TASK OBJECTIVE: Copy out, with no changes, the lines of the records below that begin with the line containing "on cancel-button: 取消." and end with the line containing "(526, 314).", including both of those lines.

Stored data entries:
========

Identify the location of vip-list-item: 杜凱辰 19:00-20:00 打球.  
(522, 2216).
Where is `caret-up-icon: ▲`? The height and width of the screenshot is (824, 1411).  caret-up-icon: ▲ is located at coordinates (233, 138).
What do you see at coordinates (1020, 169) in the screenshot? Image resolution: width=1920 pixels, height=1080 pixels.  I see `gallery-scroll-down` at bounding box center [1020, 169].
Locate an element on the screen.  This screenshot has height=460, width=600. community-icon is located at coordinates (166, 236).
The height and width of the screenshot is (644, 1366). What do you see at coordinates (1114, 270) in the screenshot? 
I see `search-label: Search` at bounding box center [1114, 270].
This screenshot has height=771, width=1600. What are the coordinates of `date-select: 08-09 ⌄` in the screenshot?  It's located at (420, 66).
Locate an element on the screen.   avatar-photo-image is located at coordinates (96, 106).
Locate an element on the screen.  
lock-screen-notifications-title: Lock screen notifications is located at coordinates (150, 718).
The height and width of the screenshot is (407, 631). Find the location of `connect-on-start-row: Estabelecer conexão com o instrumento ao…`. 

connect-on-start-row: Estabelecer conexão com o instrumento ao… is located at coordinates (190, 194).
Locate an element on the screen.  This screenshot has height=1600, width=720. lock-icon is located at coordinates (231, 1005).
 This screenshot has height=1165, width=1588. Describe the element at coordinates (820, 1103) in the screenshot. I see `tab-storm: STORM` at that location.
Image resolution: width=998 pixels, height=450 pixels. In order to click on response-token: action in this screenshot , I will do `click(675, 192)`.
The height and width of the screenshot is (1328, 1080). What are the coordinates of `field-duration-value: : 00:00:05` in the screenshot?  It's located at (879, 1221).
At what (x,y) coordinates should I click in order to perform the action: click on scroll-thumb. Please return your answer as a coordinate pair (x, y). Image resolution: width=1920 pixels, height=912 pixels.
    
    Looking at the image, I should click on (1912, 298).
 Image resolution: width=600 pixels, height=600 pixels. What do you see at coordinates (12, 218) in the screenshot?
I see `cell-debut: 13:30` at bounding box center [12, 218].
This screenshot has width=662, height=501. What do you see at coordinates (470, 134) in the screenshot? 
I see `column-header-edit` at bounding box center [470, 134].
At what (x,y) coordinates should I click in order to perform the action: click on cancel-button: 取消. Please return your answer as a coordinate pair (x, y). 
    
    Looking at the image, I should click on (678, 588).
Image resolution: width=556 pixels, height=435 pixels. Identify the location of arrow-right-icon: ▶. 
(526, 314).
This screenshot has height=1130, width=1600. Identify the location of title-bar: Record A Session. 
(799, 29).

========

WRITTEN SOLUTION:
At what (x,y) coordinates should I click in order to perform the action: click on cancel-button: 取消. Please return your answer as a coordinate pair (x, y). 
    
    Looking at the image, I should click on (678, 588).
Image resolution: width=556 pixels, height=435 pixels. Identify the location of arrow-right-icon: ▶. 
(526, 314).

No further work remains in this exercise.